Pakistan may soon find itself in a situation where it has to accept disowned citizens of this or that Western country.

There are people in the United Kingdom who are on the side of bringing Shamima Begum back. In the wake of the controversy some commentators argued that Shamima Begum was a child who had been groomed and indoctrinated in the UK. She was, in this sense, a home-grown terrorist who had been beguiled to migrate to Syria, all while in the UK. According to UK law she was 15, a minor, when she left. If she were being tried for a crime that had been committed in the UK, her age would have been a mitigating factor. Then there is the pedigree of Sajid Javid, the home secretary and opponent-in-chief of her return. Some alluded to the fact that he was coming down hard on Shamima Begum’s case because he wanted to burnish his anti-terror credentials with conservatives in the UK.

Shamima Begum’s case is far from resolved.

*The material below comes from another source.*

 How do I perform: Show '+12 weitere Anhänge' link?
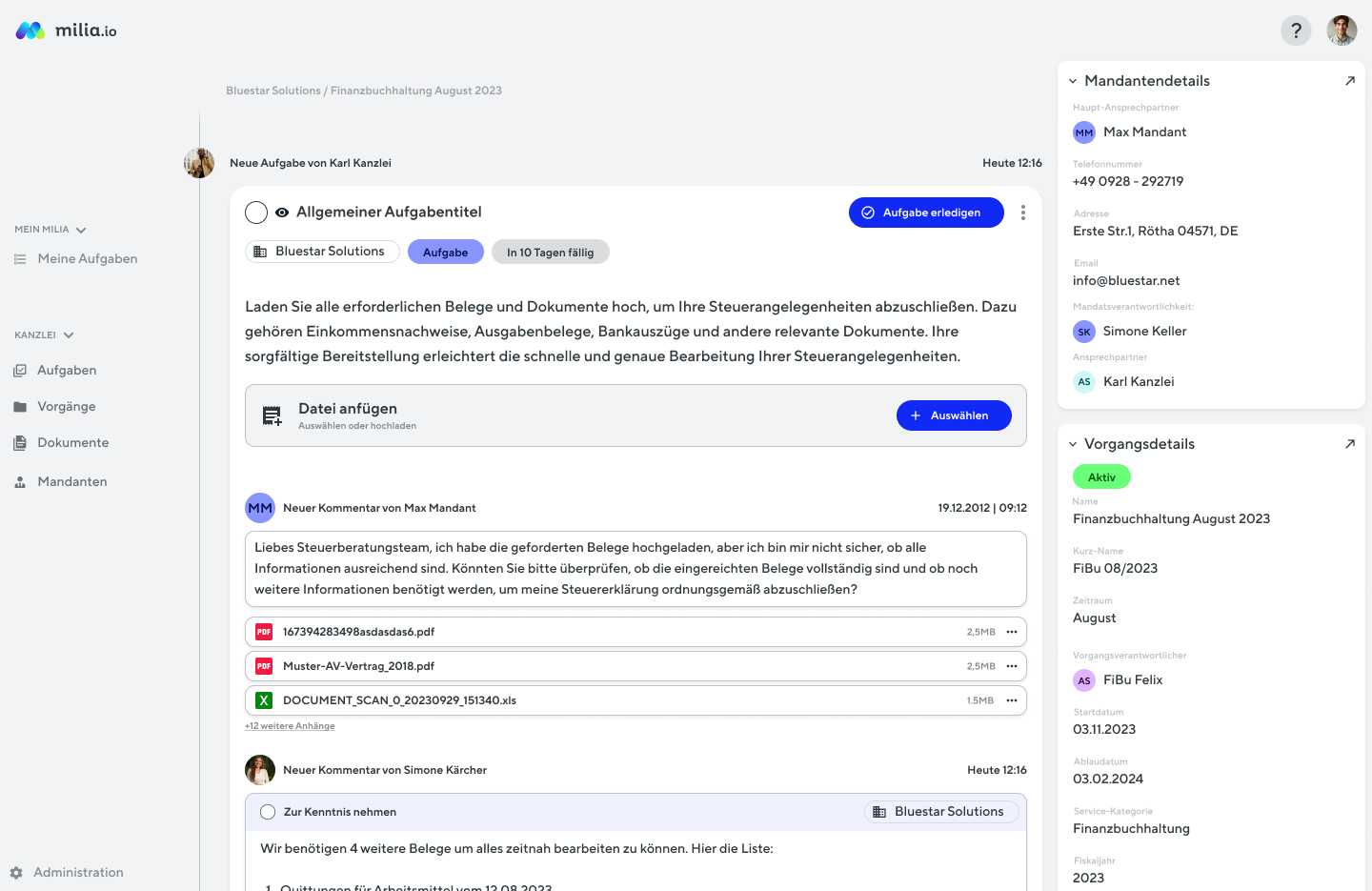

In recent interviews, she pointed to the fact that going public with her plea to the British government was likely not in her best interests. After her case, another woman, Hoda Muthana, who was a United States citizen, has also expressed her desire to be repatriated to the US. Like the British, the Americans have refused to take her back, the US Secretary of State arguing that she has no valid US passport, visa or claim to a passport and hence will not be permitted back.

Lodged in the midst of the issue of citizenship is that of culpability. It is not quite clear what Shamima Begum was up to while she was with the IS. According to statements made by some Yazidi women, it is naïve to assume that all of these women were innocent bystanders and passive wives. Many were directly involved in pushing the agenda of the IS and mistreating others whom they saw as lesser militants. In the case of Hoda Muthana, the evidence is easily available, with various internet records showing that she was a top recruiter making vivid calls on social media to “kill Americans”.

Why should a country, any country, take back women such as these? International law provides some answers but they seem hollow and incomplete given the nature of the IS and the tactics that they deployed to attract young people to the ‘caliphate’ they established. There is little guarantee, after all, that these women, brides of IS fighters, would not get back to the task of gathering up recruits and militants and fighters once they were permitted back into these countries. In the days to come, it seems that no country is likely to be amenable to taking on the headache of repatriating and rehabilitating them. Once associated, it is a forever game, with the persons undeserving of welcome or trust or acceptance. Shamima Begum will likely have to wait a very long time before she or her son can end up in a place they can call home.

The writer is an attorney teaching constitutional law and political philosophy.